Good morning. We sailed a terrific print edition of The New York Times onto front steps and newsstand shelves this morning, with the Food section dominated by a beautiful essay and set of recipes by Yewande Komolafe that are meant to serve as an introduction to some of the essential dishes of Nigeria, the country in which Yewande was raised and still feels called by, after two decades in the United States.
So here is fish pepper soup and jollof rice, beef suya and braised goat in obe ata (above), the Nigerian mother sauce of puréed red bell peppers, onions, tomato and habanero.
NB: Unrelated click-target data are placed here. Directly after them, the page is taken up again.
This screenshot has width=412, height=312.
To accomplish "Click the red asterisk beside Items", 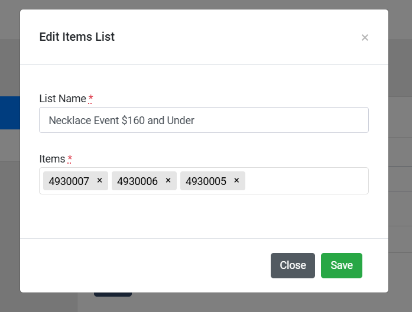I will pos(70,159).
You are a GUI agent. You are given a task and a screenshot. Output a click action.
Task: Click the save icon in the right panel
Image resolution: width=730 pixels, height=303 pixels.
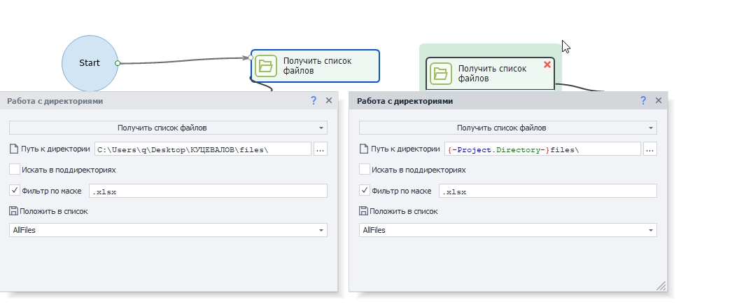(x=364, y=211)
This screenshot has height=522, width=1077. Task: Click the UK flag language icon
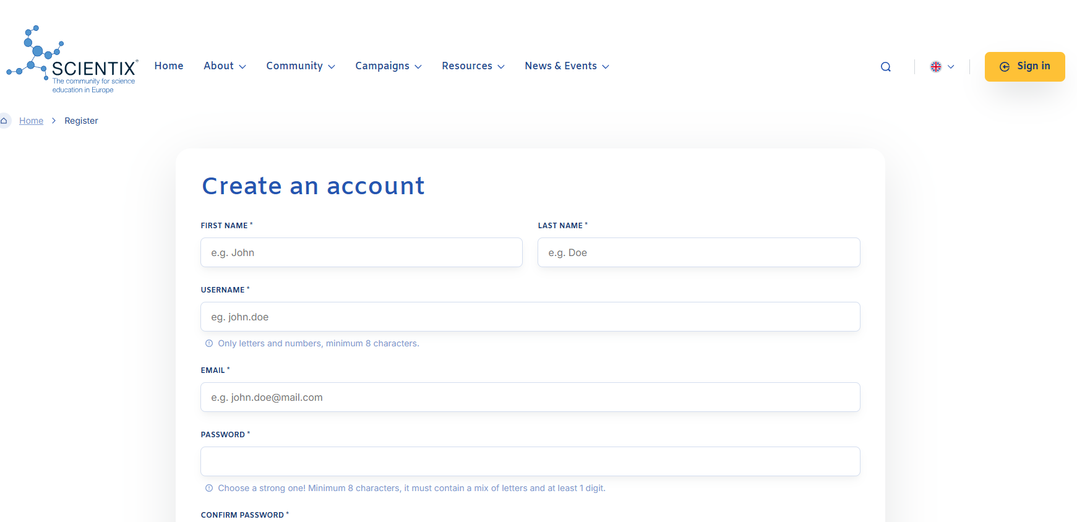935,67
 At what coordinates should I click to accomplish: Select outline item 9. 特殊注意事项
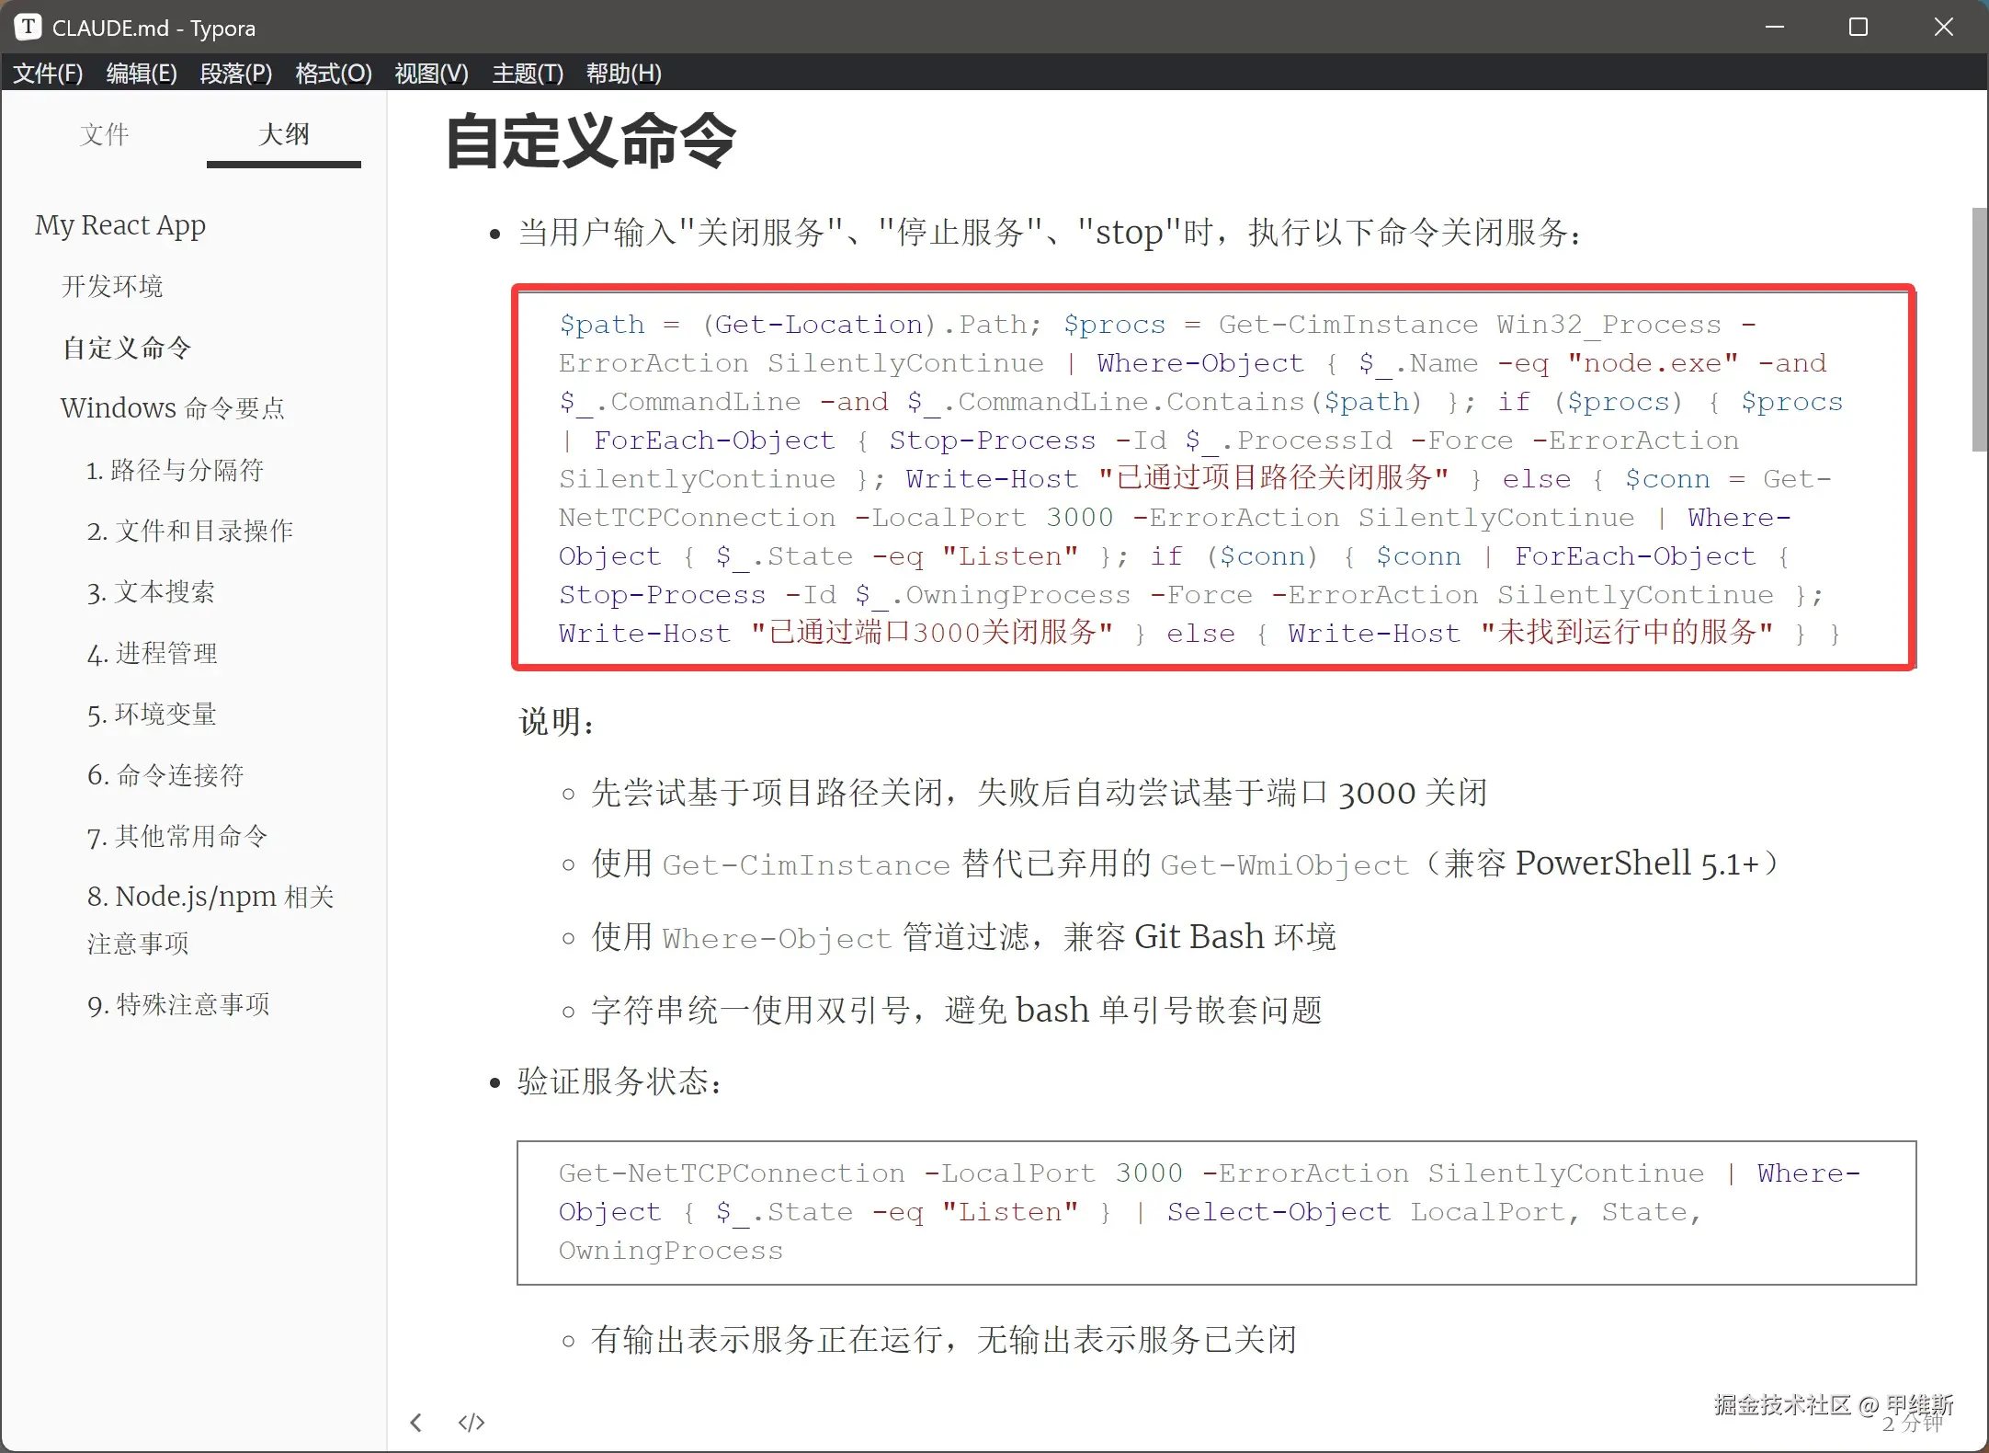click(178, 1004)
Here, also, are Yewande’s recipes for efo riro, the stewed amaranth greens common to Yoruba kitchens across the Nigerian southwest, and for dodo, the fried sweet plantains that temper the heat of fiery main dishes.
She tells the story of frejon, as well, a silky pudding of beans and coconut that is a dish of the port city of Lagos, a reflection of the cooking of those Africans repatriated there after the abolition of slavery in Brazil. And of crisp and starchy yam fries and Agege bread, dense and white.
Of course there’s dessert, too: puff puff, a kind of Nigerian doughnut hole, nutmeg-spiked and tossed in spiced sugar. I hope — we all do here — that you will cook from Yewande’s words for years to come.
There are many more recipes waiting for you on NYT Cooking. Creamy polenta with mushrooms, for instance. Slow-roasted salmon with citrus and an herb salad. Pasta with seared zucchini and ricotta salata.
Yes, you need a subscription to access them. I hope, if you haven’t taken one out already, that you will buy one today. It’s subscriptions that allow us to do the work that we do, work that we’d like to keep doing, work that we think helps readers understand the world. You can even get someone a gift subscription to NYT Cooking, if you like.
Do visit us for free on Instagram, Twitter, Facebook and YouTube, where we’re cooking up all kinds of interesting, er, content. And if you run into trouble with a recipe or with the site or apps, just ask for help: cookingcare@nytimes.com. We will get back to you.
Now, it doesn’t have anything to do with sauce pans or Mason jars, but gee willikers why’d it take me so long to catch up with the second season of “Fleabag” on Amazon? Maybe you’ve already binged it. Absolutely read Parul Sehgal on the subject of the show, then, and think long thoughts.
ProPublica just unveiled its latest, an investigation into the 2016 capture of 10 Navy sailors by Iran’s Islamic Revolutionary Guard Corps. It is of a piece with the rest of ProPublica’s Navy reporting, showing “inadequate training, poor leadership, and a disinclination to heed the warnings of its men and women about the true extent of its vulnerabilities.”
In 2011, Barry Estabrook sounded the alarm in The Atlantic about the indentured servitude of farm workers in Immokalee, Fla., laboring in terrible conditions to bring Americans fresh tomatoes. Now Tobias Jones and Ayo Awokoya of The Guardian have performed a similar expose on the Italian tomato crop, farmed by migrant workers who are all but enslaved by the mafia that keeps the fields far from the rule of law.